UE members take a stand for labor rights ...
UE members backed the right to organize in March 1998 as the U.S. government held a hearing on a complaint brought by UE and other unions that charged the Mexican government and Echlin manage-ment of violating the rights of workers at Echlin’s ITAPSA plant. The U.S. government upheld that complaint in August of last year; last month the Canadian govern-ment issued a similar finding.

The Canadian agency that administers the NAFTA labor side agreement issued a report on Dec. 15 charging the Mexican government with failing to enforce its own laws and regulations when workers at the U.S.-owned ITAPSA automotive plant tried to organize an independent union.

The decision by Canada’s National Administrative Office sets the stage for consultation between Mexican and Canadian Labor Ministers aimed at protecting workers’ rights in Mexico.

Canada’s first labor rights complaint under the NAFTA side agreement was filed by the Canadian Steelworkers with the support of other members of the trinational Echlin/Dana Workers Alliance, including UE. UE Genl.

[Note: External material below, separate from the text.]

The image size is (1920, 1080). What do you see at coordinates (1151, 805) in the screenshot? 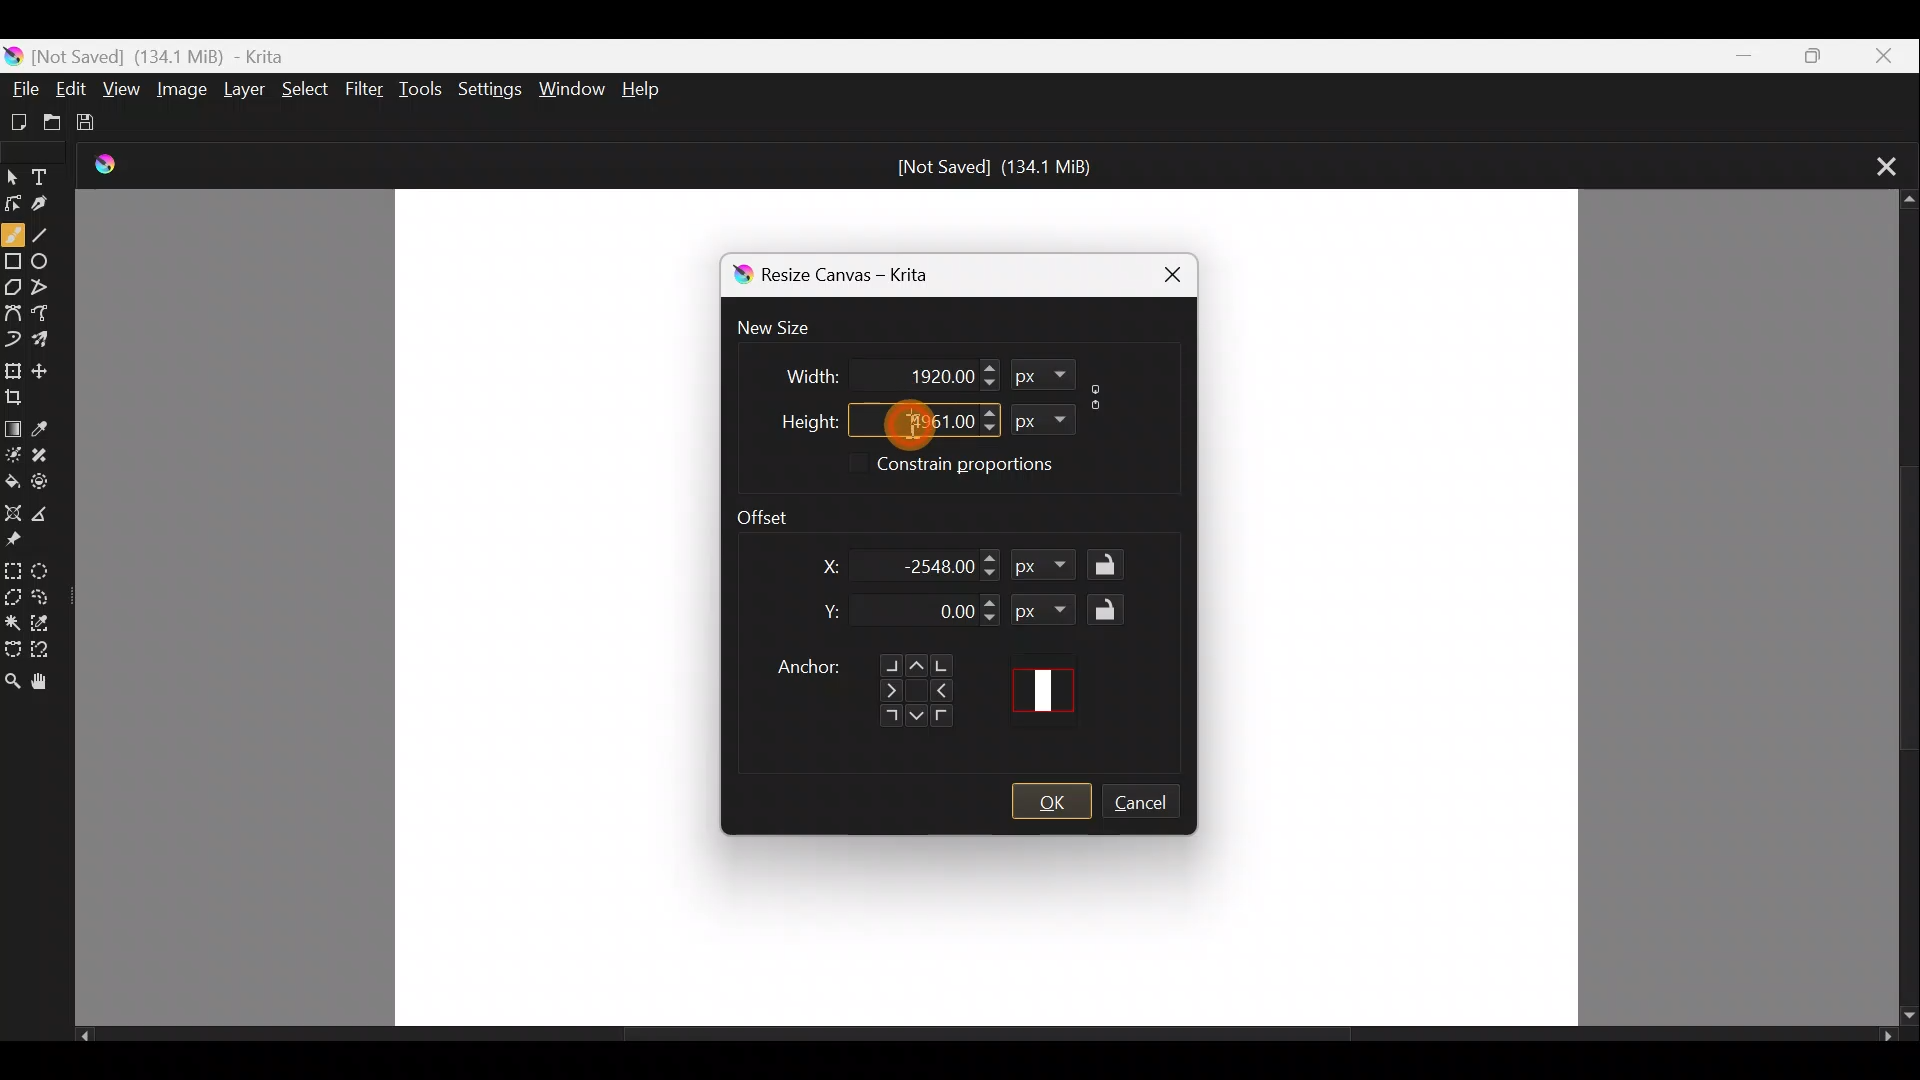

Sec.-Treas. Bob Clark was the only U.S. speaker in testimony before the Canadian NAO on Sept. 14.


The Canadian case parallels the case filed with the U.S. NAO by UE and the Dana Workers Alliance last year. In August, the U.S. NAO ruled that the Mexican government failed to enforce its own laws protecting worker rights and agreed with the unions that Echlin management allowed thugs from a government-controlled union to disrupt a vote for an independent union in September 1997. (The ITAPSA plant was owned by Echlin Inc.; the Dana Corp. purchased Echlin in July 1998.)

As a result of the U.S. NAO decision, consultations between the U.S. and Mexican governments have been initiated in the US case, with no outcome expected for several months.

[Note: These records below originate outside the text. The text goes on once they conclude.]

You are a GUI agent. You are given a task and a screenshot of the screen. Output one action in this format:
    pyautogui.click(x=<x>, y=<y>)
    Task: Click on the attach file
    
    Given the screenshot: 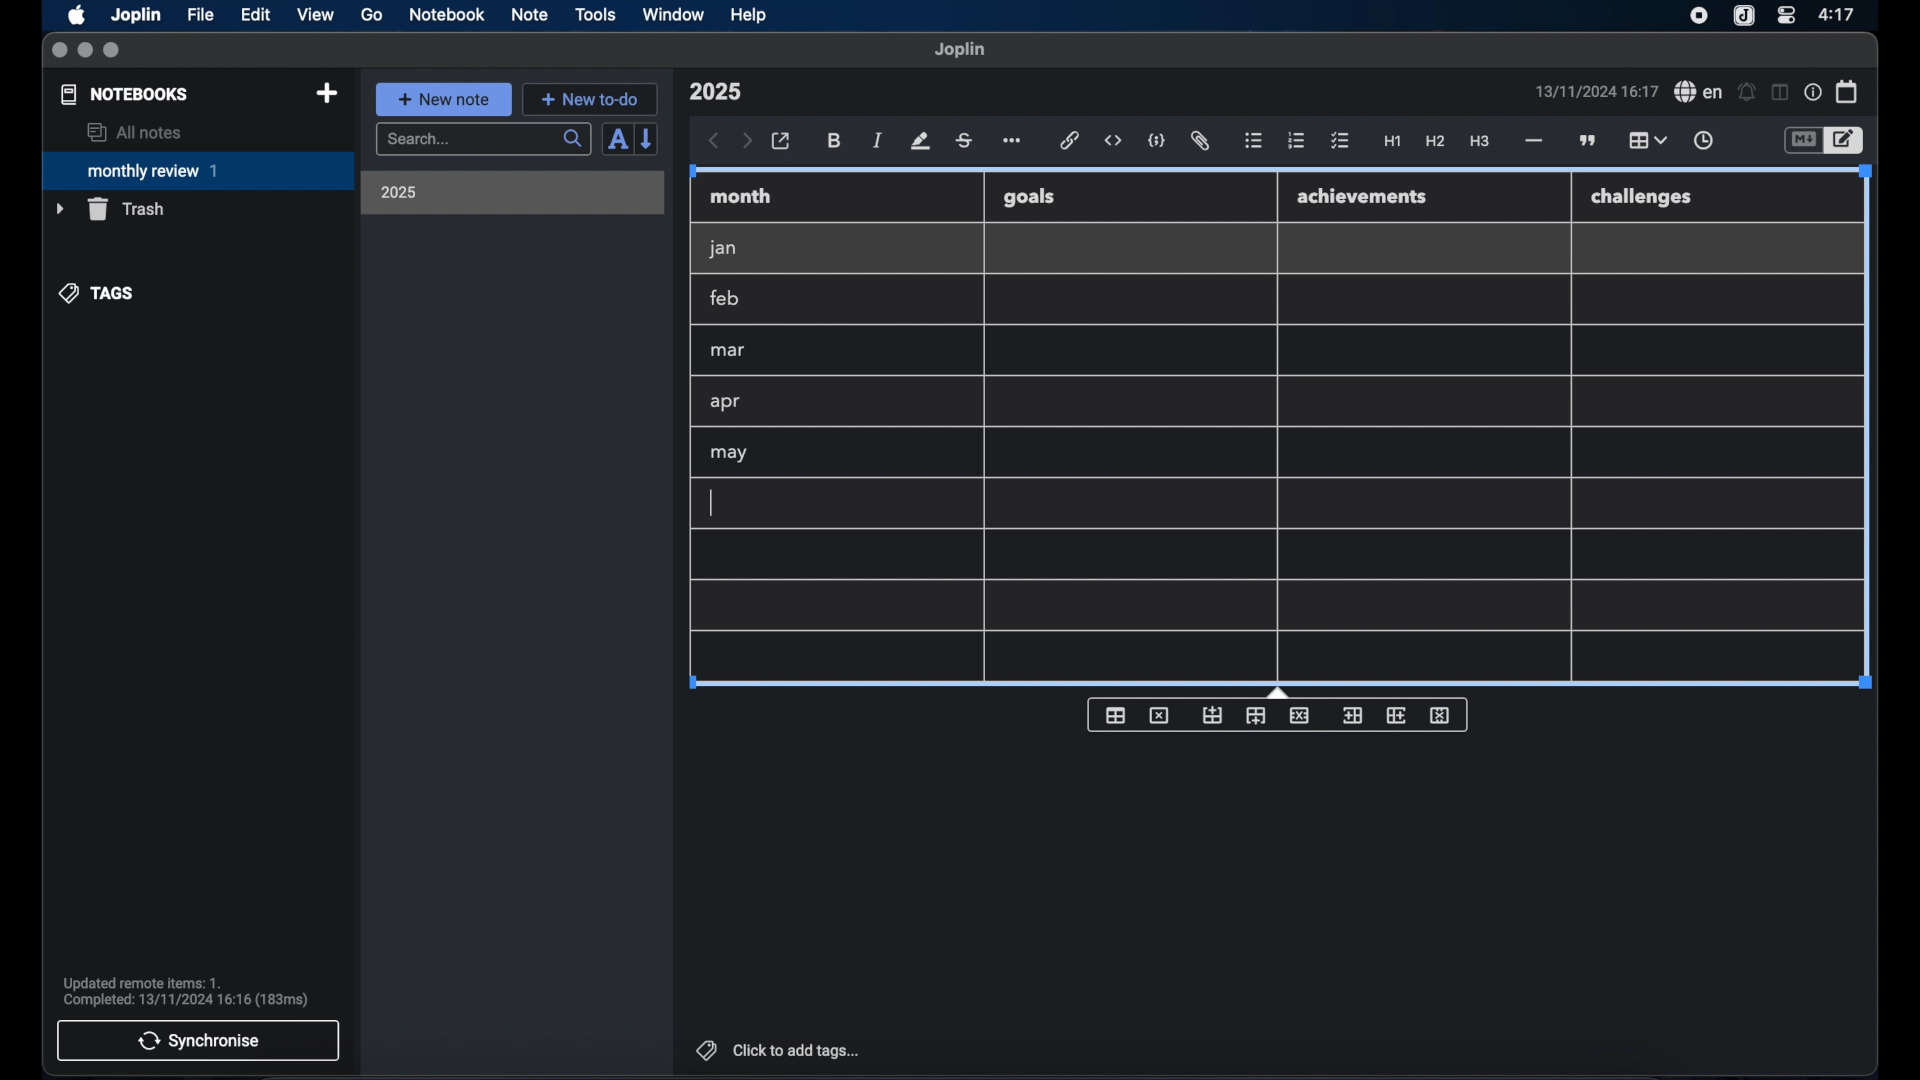 What is the action you would take?
    pyautogui.click(x=1200, y=141)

The Canadian NAO decision calls for discussions between Canadian Labour Minister Claudette Bradshaw and her Mexican counterpart on the neutrality of Mexico’s labor tribunals and procedural guarantees for unions appearing before it. As well, the labor ministers must review balloting procedures at votes to determine which union is to represent workers, so that workers’ freedom of association rights are protected.

Access for workers to the contents of their collective agreements, and to the bylaws of unions representing them, will also be the subject of discussions between the labor ministers, according to the recommendation.